Reproduce the records starting at the line that contains "Neem op (269, 1277)" and running to the last line, exactly and in full.

ENTRIES SHOWN: Begin

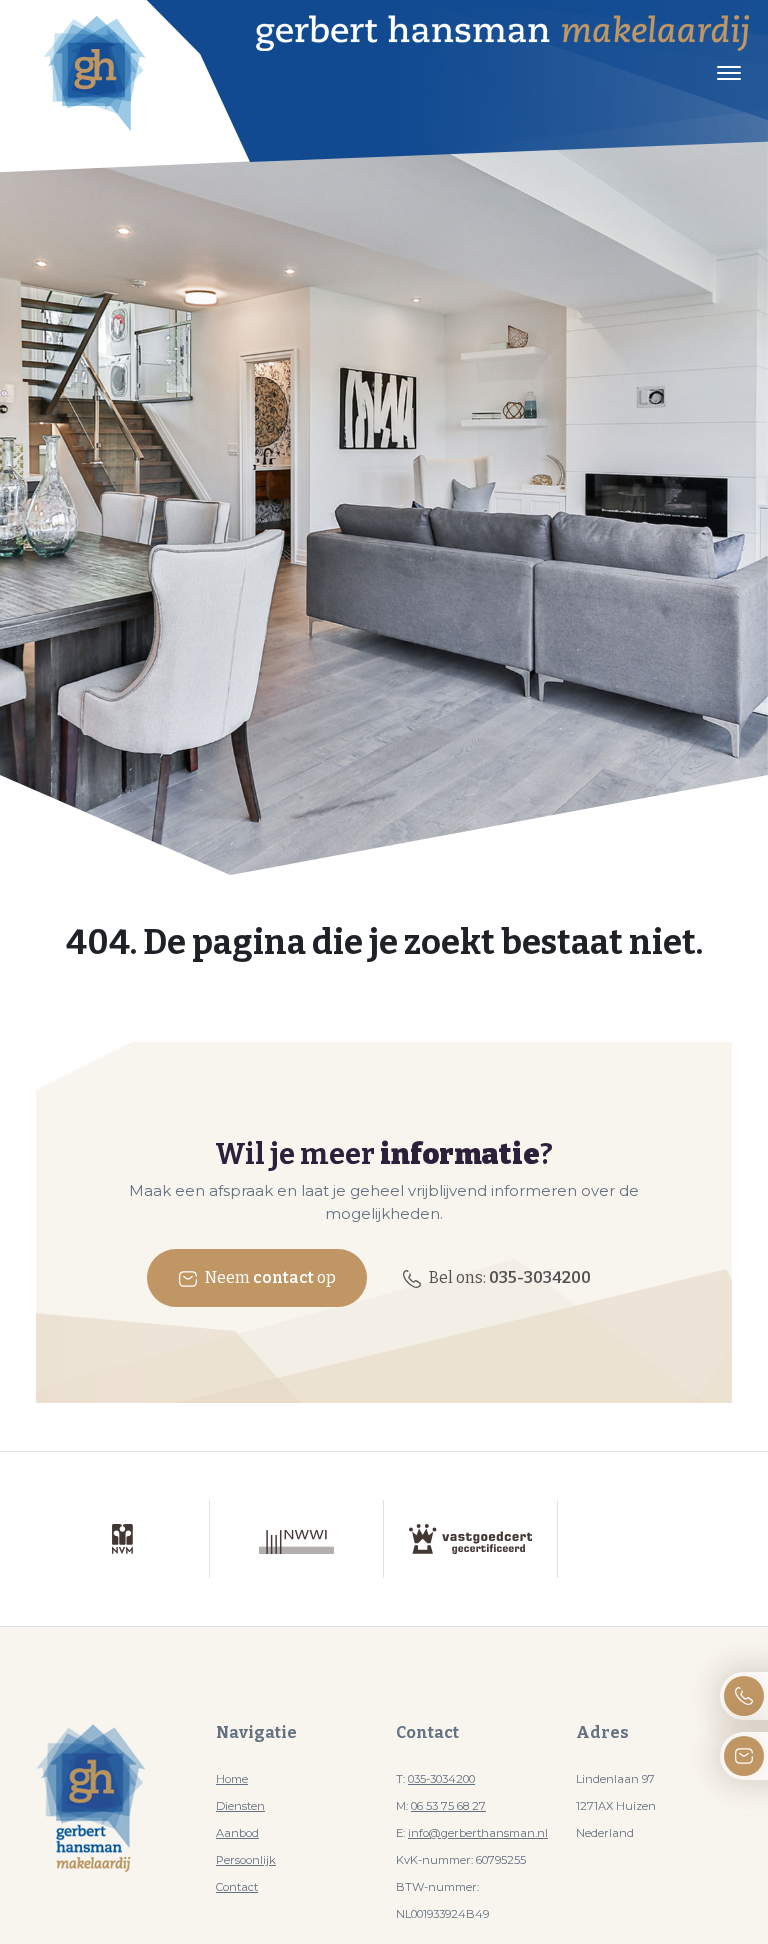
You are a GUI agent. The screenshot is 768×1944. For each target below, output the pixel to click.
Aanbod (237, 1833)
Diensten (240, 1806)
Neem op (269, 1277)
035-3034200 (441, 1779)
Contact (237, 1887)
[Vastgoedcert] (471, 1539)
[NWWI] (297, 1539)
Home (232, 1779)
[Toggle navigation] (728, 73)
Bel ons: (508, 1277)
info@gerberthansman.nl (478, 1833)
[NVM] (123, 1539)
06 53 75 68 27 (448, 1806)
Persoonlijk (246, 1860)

ENTRIES SHOWN: End

ANSWER BELOW
Neem op (269, 1277)
035-3034200 (441, 1779)
Contact (237, 1887)
[Vastgoedcert] (471, 1539)
[NWWI] (297, 1539)
Home (232, 1779)
[Toggle navigation] (728, 73)
Bel ons: (508, 1277)
info@gerberthansman.nl (478, 1833)
[NVM] (123, 1539)
06 53 75 68 27 (448, 1806)
Persoonlijk (246, 1860)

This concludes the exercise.